No te olvides tampoco de comer despacio, masticando bien cada bocado. La digestión comienza en la boca y un desmenuzado óptimo de los alimentos en este punto conseguirá reducir la producción de ácido a nivel estomacal. Además, con esta técnica se reducirá el tiempo que los alimentos pasan en este órgano, por lo que el riesgo de molestias será menor.

¿Cuándo acudir al médico?

Cuando no se pueden controlar los ardores del embarazo, es importante ir con el obstetra
Si los síntomas persisten a pesar de realizar cambios en la dieta o en el estilo de vida, es importante consultar con el obstetra.

Ten en cuenta que, si a pesar de poner en marcha todas estas recomendaciones, y de haber mejorado la dieta, la sensación de ardor no cesa, lo mejor puede ser visitar al médico. Existen ciertas herramientas farmacológicas para el control de los ardores. No resultan la mejor de las opciones en un primer momento, ya que estos medicamentos han demostrado ser nocivos a medio plazo. No obstante, pueden suponer un alivio si el resto falla.

Lo óptimo resulta siempre visitar un especialista antes de introducir cualquier fármaco en la pauta, sobre todo durante el embarazo. Algunas medicinas podrían generar alteraciones en el estado de salud del feto, por lo que hay que evitarlas bajo este contexto. Asimismo, existen también posibles interacciones con alimentos, lo que obligaría a modificar la pauta dietética.

Es probable que el médico quiera realizar una serie de pruebas diagnósticas para conocer el origen de los ardores que no cesan.
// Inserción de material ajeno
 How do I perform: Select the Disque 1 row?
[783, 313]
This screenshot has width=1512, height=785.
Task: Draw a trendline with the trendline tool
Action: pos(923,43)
Puede ser que exista una gastritis, una infección bacteriana o que los esfínteres del estómago no sean competentes. En cualquier caso, el tratamiento puede ir más allá de un ajuste dietético y de hábitos de vida.

No obstante, lo más frecuente es que una intervención alimentaria corrija casi por completo los problemas de ardores en el embarazo. Como comentamos, el motivo más frecuente por el que se producen los mismos tiene que ver con una reducción del espacio que tiene disponible el estómago a partir del crecimiento del feto. Luego del parto suelen desaparecer los síntomas.

Modifica la dieta para evitar los ardores en el embarazo

Los ardores en el embarazo resultan un problema frecuente, aunque en la mayor parte de los casos cuentan con una solución sencilla. Basta con promocionar la introducción de una serie de comestibles en la dieta, limitando la presencia de otros menos adecuados, para conseguir una reducción de la sintomatología.

Ahora bien, en algunas situaciones esta puede no cesar. Entonces lo óptimo resulta acudir al médico para dilucidar la causa del problema y atacar a la raíz del mismo. Ten en cuenta que experimentar problemas digestivos podría condicionar negativamente la alimentación, generando un aporte ineficiente de energía o de nutrientes durante el embarazo.